If a bot tries to randomly guess its way through FunCaptcha, its odds of getting through are low– much lower than the chances of a bot getting through a typed-in CAPTCHA. The IP address of the user may be suspect, because it is on the Stop Forum Spam list or it has gotten FunCaptcha more often wrong than right in the past. If the IP is suspect, the FunCaptcha challenge becomes a little longer– more images to turn the right way up, or faces to move into the middle. When that happens, FunCaptcha’s completion rate remains extremely high– far higher than the completion rate for typed-in CAPTCHAs– and fifteen seconds long on average. (You can see more about this on its page for performance metrics.)

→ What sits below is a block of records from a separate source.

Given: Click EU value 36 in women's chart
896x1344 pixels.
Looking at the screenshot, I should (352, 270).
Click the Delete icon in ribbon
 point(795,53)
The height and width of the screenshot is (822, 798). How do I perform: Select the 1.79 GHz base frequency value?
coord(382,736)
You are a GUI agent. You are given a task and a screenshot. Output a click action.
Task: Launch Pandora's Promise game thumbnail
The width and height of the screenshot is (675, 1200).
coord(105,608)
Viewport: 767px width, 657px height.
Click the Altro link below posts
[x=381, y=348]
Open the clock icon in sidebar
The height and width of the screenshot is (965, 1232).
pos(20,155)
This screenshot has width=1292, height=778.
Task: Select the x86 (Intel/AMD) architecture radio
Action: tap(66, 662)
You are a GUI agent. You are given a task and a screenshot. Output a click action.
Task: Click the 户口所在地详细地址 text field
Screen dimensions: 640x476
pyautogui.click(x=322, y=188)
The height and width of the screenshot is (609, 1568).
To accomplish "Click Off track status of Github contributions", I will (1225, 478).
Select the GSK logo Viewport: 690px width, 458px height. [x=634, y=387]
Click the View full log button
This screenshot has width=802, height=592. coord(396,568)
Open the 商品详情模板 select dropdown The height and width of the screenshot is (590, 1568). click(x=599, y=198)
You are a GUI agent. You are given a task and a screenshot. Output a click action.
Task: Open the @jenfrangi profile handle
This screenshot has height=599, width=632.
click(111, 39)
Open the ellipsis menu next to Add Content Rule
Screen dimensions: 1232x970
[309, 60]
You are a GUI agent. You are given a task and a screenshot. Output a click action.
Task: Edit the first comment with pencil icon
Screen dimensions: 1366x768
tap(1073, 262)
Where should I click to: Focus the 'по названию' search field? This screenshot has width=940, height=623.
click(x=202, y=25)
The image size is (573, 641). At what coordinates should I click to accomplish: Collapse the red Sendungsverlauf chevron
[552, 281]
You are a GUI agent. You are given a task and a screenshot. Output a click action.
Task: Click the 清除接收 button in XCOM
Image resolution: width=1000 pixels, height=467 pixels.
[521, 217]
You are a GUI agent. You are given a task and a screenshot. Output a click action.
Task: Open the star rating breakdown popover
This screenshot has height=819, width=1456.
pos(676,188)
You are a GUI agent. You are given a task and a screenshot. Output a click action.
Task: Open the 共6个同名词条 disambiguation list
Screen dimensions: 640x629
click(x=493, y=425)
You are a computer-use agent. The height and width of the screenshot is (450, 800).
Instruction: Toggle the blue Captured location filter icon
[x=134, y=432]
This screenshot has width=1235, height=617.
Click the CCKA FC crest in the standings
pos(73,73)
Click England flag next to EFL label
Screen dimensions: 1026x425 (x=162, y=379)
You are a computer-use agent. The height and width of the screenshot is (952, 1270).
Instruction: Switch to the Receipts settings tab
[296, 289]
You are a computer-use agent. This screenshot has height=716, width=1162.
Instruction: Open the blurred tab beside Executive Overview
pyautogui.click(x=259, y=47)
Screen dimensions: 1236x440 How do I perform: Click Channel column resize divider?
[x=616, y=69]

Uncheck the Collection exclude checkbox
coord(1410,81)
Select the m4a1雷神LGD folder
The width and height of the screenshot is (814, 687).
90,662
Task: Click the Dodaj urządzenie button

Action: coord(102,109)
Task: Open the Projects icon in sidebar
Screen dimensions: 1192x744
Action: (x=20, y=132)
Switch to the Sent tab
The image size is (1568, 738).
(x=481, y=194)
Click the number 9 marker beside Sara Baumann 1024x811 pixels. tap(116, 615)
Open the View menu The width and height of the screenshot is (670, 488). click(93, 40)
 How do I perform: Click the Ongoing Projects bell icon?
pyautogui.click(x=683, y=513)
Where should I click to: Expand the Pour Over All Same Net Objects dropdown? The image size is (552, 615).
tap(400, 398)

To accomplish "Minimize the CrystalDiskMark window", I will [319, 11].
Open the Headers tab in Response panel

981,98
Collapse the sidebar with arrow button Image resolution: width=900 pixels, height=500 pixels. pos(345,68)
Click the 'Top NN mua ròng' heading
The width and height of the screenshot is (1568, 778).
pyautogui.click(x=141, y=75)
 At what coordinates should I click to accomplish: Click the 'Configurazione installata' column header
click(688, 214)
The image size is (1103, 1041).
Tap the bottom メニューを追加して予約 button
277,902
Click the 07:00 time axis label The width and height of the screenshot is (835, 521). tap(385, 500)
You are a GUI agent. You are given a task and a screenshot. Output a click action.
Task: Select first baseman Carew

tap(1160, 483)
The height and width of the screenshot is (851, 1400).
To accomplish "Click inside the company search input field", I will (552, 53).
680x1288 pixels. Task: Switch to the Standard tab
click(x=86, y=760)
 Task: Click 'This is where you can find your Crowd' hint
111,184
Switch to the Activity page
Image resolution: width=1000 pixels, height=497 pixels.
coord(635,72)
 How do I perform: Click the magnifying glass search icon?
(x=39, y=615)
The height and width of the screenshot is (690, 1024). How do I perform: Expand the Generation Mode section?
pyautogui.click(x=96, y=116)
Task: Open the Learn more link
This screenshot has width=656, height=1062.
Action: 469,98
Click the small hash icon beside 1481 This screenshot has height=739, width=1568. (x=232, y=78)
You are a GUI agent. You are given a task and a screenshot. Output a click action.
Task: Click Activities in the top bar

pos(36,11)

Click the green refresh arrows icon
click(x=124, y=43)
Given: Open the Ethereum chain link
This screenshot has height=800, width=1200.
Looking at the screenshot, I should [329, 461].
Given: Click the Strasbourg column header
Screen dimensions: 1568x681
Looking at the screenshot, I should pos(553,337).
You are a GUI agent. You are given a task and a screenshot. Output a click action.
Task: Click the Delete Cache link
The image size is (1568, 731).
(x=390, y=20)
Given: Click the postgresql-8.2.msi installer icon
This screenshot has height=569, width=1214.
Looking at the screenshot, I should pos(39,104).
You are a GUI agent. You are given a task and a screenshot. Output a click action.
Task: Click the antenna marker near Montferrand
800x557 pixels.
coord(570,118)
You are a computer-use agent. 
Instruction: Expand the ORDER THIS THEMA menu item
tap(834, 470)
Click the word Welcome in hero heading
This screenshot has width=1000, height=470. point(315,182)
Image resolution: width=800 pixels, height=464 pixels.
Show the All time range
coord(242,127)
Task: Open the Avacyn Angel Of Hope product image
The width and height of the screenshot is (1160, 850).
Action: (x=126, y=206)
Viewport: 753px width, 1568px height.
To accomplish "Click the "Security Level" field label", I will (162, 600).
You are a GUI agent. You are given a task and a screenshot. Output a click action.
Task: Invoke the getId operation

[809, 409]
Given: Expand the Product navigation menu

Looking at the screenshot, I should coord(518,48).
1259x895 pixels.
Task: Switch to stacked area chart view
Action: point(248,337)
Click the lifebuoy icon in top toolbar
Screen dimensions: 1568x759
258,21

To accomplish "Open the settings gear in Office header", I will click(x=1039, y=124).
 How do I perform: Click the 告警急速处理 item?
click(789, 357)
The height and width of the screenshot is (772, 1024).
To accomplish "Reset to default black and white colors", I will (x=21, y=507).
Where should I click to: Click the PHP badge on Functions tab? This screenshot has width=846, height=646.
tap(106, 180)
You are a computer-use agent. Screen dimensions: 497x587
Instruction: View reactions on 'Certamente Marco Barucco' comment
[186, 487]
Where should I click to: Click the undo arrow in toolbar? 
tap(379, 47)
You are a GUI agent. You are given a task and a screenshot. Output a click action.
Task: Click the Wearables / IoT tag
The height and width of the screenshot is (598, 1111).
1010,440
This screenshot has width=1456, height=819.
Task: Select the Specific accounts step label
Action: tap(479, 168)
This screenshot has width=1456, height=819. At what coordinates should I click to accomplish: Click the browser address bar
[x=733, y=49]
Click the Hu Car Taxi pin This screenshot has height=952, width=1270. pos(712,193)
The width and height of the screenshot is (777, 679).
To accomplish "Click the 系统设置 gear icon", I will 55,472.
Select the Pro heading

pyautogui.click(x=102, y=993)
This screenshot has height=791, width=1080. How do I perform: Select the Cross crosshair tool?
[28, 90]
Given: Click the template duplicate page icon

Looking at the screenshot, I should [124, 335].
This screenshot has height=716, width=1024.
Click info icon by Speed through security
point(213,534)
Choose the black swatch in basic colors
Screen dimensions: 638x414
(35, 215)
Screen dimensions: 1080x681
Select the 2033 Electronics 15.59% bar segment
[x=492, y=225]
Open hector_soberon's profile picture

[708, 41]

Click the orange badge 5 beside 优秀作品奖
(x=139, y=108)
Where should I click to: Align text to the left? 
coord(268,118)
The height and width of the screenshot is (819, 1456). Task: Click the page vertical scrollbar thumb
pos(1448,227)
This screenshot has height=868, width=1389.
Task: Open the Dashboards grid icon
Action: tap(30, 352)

If a user’s IP address has a clean history, and your site’s FunCaptcha security setting is “Automatic”, then the user will get a short challenge– it could be just one image to turn the right way up, or face to move to the middle. On average that short challenge takes less than five seconds to complete. FunCaptcha is slated for a feature that makes it even easier and faster for an IP that has gotten FunCaptcha correct a few times in a row. At the easiest level, the user will get a “free pass” challenge: one click, with no wrong answer. This will make FunCaptcha’s completion rate even higher, and let users through even faster. (By the way, if you want your site to never do all this, and be that much more careful about letting through bots that are randomly guessing the answer, you can make your FunCaptcha security setting “Always enhanced”. The completion rate will still be extremely high and users will still get through very quickly.)
To put it simply…
There is an alternative to the magical black box: a transparent process that the creator is happy to explain to you, or you can quickly figure out by playing with the solution yourself. Make sure that when a spam-blocker sorts a visitor correctly, bots get stopped and users get a very easy and fast challenge. Even if it sorts a visitor incorrectly, you should be assured that bots can’t get far, and genuine users get a quick challenge with an extremely high completion rate. Don’t rely on black-box solutions made by companies that track every aspect of a user’s behavior. Don’t take a chance that your users are being quietly categorized as bots and subjected to terrible typed-in CAPTCHAs, making them leave. Don’t take a chance that a clever botnet will be given trivial challenges, flooding your site with spam. Use a solution that does not rely on a black box.